Gösterilen metin:
Döviz, faiz, borsa: Üç-kâğıt

Son ve en geçerli dinin mensubu olduğunu iddia eden bizler, bu dinin öğretilerinden bir ekonomi modeli çıkaramamaktayız. Bu konuda hâlâ üniversitelerimizin ilgili bölümlerinde mevcut küresel sistemin müfredatı öğretilmektedir. Bu da kısır döngüyü devam ettirmekte, özgür ve özgün bir fikir ortaya atılmasını engellemektedir.

“ALLAH faizli malı mahveder, sadakaları bereketlendirir.”[i]

“İnsanların malları içerisinde artsın diye verdiğiniz faiz, Allah katında artmaz. Allah’ın rızasını dileyerek verdiğiniz zekâta gelince, işte onlar, malları kat kat artmış olanlardır.”[ii]

Bir ekonomist değilim. Bu sistem içerisinde böyle bir vasfa sahip biri olarak faaliyet göstermeyi de pek arzulamam açıkçası. Ancak günümüzde, her konuda olduğu gibi sistem oluşturma konusunda üşengeç olduğumuz için, ekonomik sistem kurgulama konusunda da maalesef anlamlı bir ilerleme kaydedememekteyiz. Bırakın bir sistem oluşturmayı, böyle bir girişimi bile düşünememekteyiz. Bu da bizi, dünya üzerinde uygulanagelen mevcut şeytanî sisteme mahkûm hâlde hareket etmek mecburiyetinde bırakmaktadır.

Üretim zihinlerde başlar

Hayâlleri, idealleri, hedefleri olanlar, zihinsel tembellik göstermez, hedefleri için bedenlerini de çalıştırırlar. Bu hâlleri kendilerine de, kendileri dışındakilere de fayda sağlar. Tembel zihinler ve bedenler ise şeytanın esiri olurlar. Çünkü insan, zihni ve bedeni boş kalmaz bir varlık olarak yaratılmıştır. Allah’ın (fıtrat, kâinat ve vahiy) âyetleri ile meşgul olmayan üşengeç zihinler, şeytanın plânlamalarına maruz kalırlar.

Osmanlı’yı Duyûn-u Umumiye ile faizli borca mecbur eden şeytanî akıl, uzun süre önce kurgulamış ve kurumsallaştırmış olduğu “faiz” temelli ekonomik sistemi ona dayatarak, sistemin içerisine mecburen entegre olmasını sağladı. Bu yolla siyaseten ve iktisaden bunalımları/krizleri tetikleyerek, bunu bir şantaj aracı olarak kullandı. Bu sıkıntıdan Cumhuriyet dönemine kadar kurtulamayan Osmanlı, Cumhuriyet döneminde bütün kurum ve kuruluşları ile bu sistemin bir parçası hâline geldi.

Alıştırma seti:
A) Faiz ve ekonomi üzerine metne göre Osmanlı hangi yolla faizli borca mecbur edildi?
B) Faiz ve ekonomi üzerine metni son cümlesinden sonra sürdürün.
Ardından gelen verilerin bu işle hiçbir ilgisi yoktur.

Toplanan veriler:
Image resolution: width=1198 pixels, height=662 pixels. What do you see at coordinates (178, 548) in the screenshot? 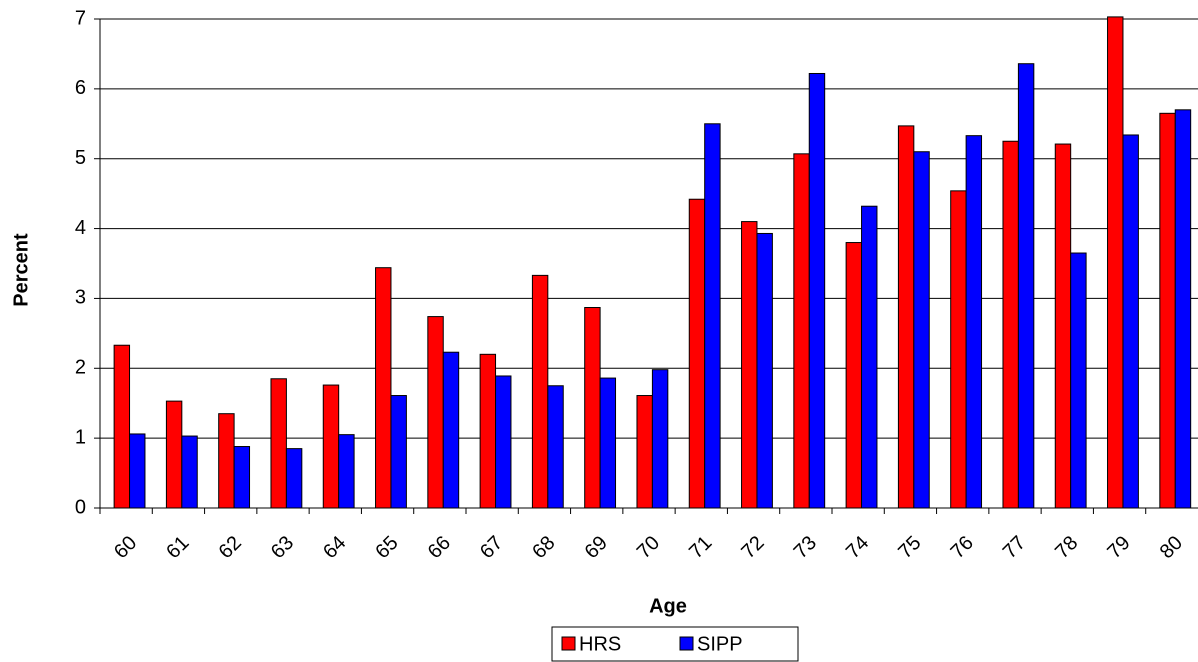
I see `x-tick-label: 61` at bounding box center [178, 548].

Alıştırma cevapları:
A) Duyûn-u Umumiye ile.

B)
Osmanlı’nın son, Cumhuriyet’in ilk bankası olan Osmanlı Bankası’ndan sonra, Kurtuluş Savaşı için Hindistanlı Müslümanların gönderdiği paraların bir kısmı ile M. Kemal’in talimatıyla Celal Bayar tarafından “İş Bankası” kuruldu. Bu sayede devlet, ikinci bir bankaya daha kavuşmuş oldu. Hindistan’dan gelen diğer paralar ise, İzmir Yangını’nın hasarını gidermek ve bir de Halk Partisi’nin kuruluş giderleri için kullanıldı.[iii]

Bundan sonra gerek yerli, gerekse yabancı sermayeli “faiz”den para kazanan bankalar günümüze kadar kurulmaya devam etti. Uluslar kendi içlerinde faiz kullanmasalar bile, uluslararası ticarette bu sistemi kurgulayan şeytanî akla mecbur kaldılar. Eski Başbakanlarımızdan merhum Necmeddin Erbakan’ın bu sistemi çok iyi bilmesi ve ona karşı alternatif ekonomi modelleri sunmaya ve uygulamaya çalıştığını, yaşı müsait olan herkes bilmektedir.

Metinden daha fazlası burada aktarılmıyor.